Some history: there are hundred of kilometers of tunnels here in southern Paris, many of them centuries old. In medieval times, limestone was quarried extensively from deep underground, leaving behind many caves and tunnels. Later, in the 18th century, as the city limits rapidly expanded, suddenly buildings were collapsing, holes opening up in the street. These ancient underground caves had collapsed, the earth had subsided. No-one expected the ground to carry all this weight, after all it was open countryside when they were quarried. This was the origin of the ‘inspection des carrieres’ (IDC) who joined up all these underground caves and quarries with tunnels, who drew up detailed maps of where everything was. In Paris, the owner of a patch of ground is also the owner of everything down to the level of the carrieres; almost the first operation in any building work here is assessing how solid the ground below actually is — and reinforcing it if it isn’t, which can be expensive.
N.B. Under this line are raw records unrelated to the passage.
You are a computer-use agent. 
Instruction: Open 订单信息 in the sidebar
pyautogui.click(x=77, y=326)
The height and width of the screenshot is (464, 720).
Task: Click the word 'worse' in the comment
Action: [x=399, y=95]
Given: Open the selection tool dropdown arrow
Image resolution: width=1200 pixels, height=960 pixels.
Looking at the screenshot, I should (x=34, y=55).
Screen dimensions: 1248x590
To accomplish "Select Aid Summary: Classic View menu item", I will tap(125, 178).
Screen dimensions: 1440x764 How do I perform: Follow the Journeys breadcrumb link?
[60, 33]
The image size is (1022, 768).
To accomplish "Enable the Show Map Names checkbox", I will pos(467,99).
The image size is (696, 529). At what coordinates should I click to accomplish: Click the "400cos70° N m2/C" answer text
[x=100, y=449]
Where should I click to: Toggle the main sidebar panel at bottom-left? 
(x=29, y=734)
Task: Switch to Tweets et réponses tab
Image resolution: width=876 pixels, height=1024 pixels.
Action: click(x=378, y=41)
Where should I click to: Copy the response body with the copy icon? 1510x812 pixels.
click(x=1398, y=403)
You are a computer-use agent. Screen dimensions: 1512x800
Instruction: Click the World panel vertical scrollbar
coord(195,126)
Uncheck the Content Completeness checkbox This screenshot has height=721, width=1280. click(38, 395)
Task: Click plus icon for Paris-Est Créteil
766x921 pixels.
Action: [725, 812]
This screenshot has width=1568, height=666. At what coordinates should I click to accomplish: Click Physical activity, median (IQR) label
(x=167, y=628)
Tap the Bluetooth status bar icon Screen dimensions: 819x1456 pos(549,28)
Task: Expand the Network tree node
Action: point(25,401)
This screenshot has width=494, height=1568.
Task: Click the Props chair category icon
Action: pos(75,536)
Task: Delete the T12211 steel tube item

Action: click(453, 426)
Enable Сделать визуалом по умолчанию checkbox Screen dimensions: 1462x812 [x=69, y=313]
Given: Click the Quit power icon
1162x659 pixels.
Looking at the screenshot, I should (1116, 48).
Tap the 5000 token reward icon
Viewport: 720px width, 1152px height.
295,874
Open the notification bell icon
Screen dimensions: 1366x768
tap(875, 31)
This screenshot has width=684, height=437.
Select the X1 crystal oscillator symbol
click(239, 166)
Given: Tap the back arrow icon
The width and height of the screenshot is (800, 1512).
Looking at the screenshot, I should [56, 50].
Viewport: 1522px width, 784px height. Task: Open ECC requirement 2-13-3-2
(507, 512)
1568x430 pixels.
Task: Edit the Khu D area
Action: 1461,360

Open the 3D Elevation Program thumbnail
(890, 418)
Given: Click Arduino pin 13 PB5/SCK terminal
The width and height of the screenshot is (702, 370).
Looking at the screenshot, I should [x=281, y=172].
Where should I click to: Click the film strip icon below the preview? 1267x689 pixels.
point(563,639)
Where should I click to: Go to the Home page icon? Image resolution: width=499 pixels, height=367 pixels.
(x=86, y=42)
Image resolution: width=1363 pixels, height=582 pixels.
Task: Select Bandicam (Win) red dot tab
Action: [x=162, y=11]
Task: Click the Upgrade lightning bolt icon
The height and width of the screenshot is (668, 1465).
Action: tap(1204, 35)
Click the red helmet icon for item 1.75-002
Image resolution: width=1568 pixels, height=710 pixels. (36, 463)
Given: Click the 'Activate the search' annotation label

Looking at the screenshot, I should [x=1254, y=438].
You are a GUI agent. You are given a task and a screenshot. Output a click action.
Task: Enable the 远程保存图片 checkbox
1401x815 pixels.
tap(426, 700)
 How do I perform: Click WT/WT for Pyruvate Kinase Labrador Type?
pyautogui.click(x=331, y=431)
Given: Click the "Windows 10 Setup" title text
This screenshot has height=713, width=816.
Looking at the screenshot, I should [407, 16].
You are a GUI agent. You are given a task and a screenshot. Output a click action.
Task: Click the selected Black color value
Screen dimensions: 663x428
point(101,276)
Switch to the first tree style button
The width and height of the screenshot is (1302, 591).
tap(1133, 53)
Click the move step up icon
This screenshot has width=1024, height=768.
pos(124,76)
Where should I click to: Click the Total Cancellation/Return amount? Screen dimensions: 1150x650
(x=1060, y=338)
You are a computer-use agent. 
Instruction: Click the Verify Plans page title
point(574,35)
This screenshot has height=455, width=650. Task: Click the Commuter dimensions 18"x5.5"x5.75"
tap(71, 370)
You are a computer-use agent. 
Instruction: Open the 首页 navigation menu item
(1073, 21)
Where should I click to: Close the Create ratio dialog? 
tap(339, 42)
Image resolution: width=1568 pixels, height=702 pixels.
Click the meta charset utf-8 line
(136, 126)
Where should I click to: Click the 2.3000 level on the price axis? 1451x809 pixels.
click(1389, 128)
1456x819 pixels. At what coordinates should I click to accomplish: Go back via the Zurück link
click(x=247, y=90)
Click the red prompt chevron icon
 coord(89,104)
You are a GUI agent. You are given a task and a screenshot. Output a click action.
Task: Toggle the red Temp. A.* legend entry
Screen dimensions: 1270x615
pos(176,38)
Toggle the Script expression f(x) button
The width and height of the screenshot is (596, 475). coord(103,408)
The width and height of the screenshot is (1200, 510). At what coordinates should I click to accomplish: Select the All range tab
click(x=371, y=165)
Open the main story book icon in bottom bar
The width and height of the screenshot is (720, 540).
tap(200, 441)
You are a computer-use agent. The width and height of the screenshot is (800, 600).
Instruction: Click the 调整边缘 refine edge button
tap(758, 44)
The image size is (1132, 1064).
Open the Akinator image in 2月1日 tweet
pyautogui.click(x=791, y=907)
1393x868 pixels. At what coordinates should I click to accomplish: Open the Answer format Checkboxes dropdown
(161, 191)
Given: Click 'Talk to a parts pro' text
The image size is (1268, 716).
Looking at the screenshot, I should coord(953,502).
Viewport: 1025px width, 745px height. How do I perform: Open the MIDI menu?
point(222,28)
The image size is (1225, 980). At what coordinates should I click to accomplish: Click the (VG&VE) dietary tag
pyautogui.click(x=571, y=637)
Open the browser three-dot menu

Over the years, many of the tunnels have been closed off or filled in, but in large part the network still exists, and inspections are still carried out regularly by the IDC- but of course, they are not the only people down there. At one time, almost every public building in Paris boasted a set of staircases going down, an entrance underground; today, most of these entrances have been closed off. But a few still exist…There are manhole covers in the street which go down, but these are for the large part welded shut; but every so often, one will open; some work needs to be done, the manhole cover is opened and …

There is one way to enter, one way to descend, that has always remained open, more or less. At one time, a railway followed the outskirts of Paris, an outer circle: it was called ‘le petit ceinture’, or ‘little belt’. There are parts of the railway that still exist today, although no passengers have crossed the platforms for perhaps a half-century. In one location, not far from where I write this, a tunnel takes the abandoned railway lines underneath the current tracks of the line four metro. In the middle of this cold, damp tunnel (it is actually underneath the “parc montsouris”) there is a hole in the wall — that hole leads to the carrieres.